As modern job seekers and members of the work force, we should all understand the significance of developing and maintaining an extensive network of meaningful professional connections, according to executive search firm CEO Fred Coon (How Important Are Referrals During Your Job Search?). Coon believes that the rate of hiring through inside and outside referrals for open positions will continue to increase in the future. Inside referrals come from employees who tell HR or management they know someone they believe would be perfect for an open position. Outside referrals come from people in HR’s or management’s network who know someone they think would be a good fit for the employer.
According to Paul Petrone, Marketing Manager at LinkedIn, hiring managers save considerable time (and money) when basing their hiring practices on the referral process, rather than screening and reviewing stacks of resumes. A JobVite study found that it takes an average of 29 days to hire a referral-based candidate, as opposed to an average of 39 days to hire a candidate who responded to a job posting and 55 days for candidates who contacted employers through a career site. Employers tend to believe that referrals are better workers because they assume that current employees know who’s likely to be a good fit. As a result, referred candidates get faster reviews and responses, and vastly better hire rates (see Why getting a referral is so powerful in a job search).

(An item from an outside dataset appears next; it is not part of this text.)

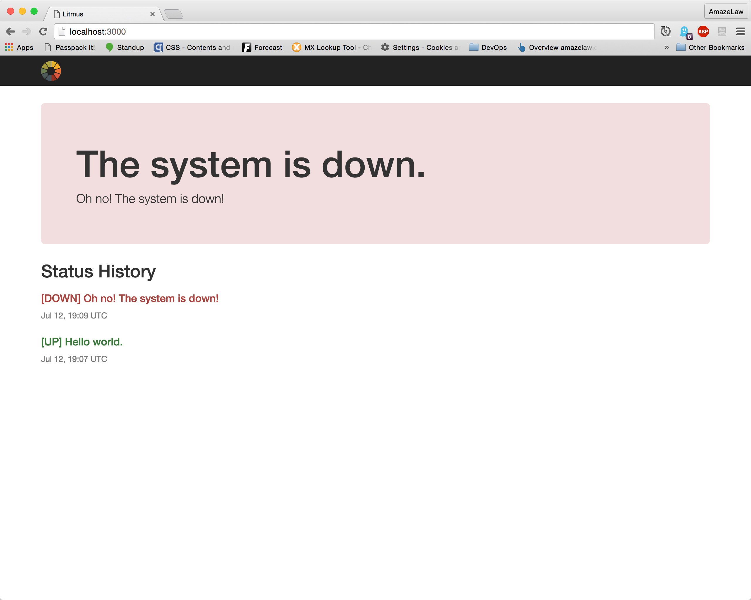
Task: Click the DOWN status history entry
Action: 130,298
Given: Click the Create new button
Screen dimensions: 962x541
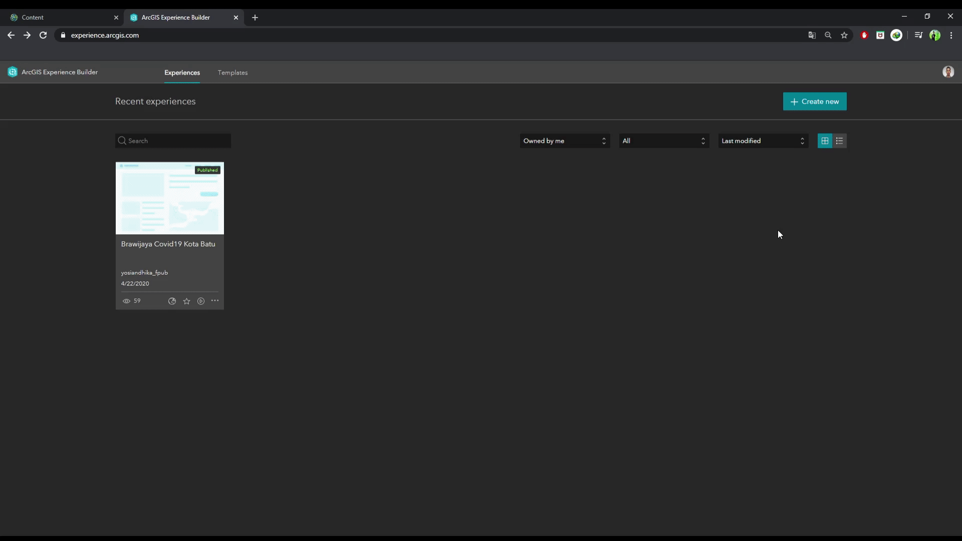Looking at the screenshot, I should (815, 101).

There are a number of ways that you can increase your chances of receiving a job referral, but the most important is to reach out to as many potential contacts as possible. Expand your perimeters and consider any possible connections you may have with the organizations you are interested in. A friend of a friend who works in accounting or the brother of a former coworker who heads IT are examples of where to start when seeking a possible referral.
Another potential source of referrals is through LinkedIn (see accompanying newsletter article). Check the LinkedIn pages of companies you are targeting for their list of employees to see if you share any connections. Let first degree connections know why you would like to work for their company and request a referral. Look for any mutual contacts you may share among your second degree connections and ask for an introduction before approaching them for a referral. Since some companies offer their employees referral incentive programs, you may just find that your connections on either level are happy to help.
If you want to boost your chances of landing your next job, building your referral network may well be your best job search strategy.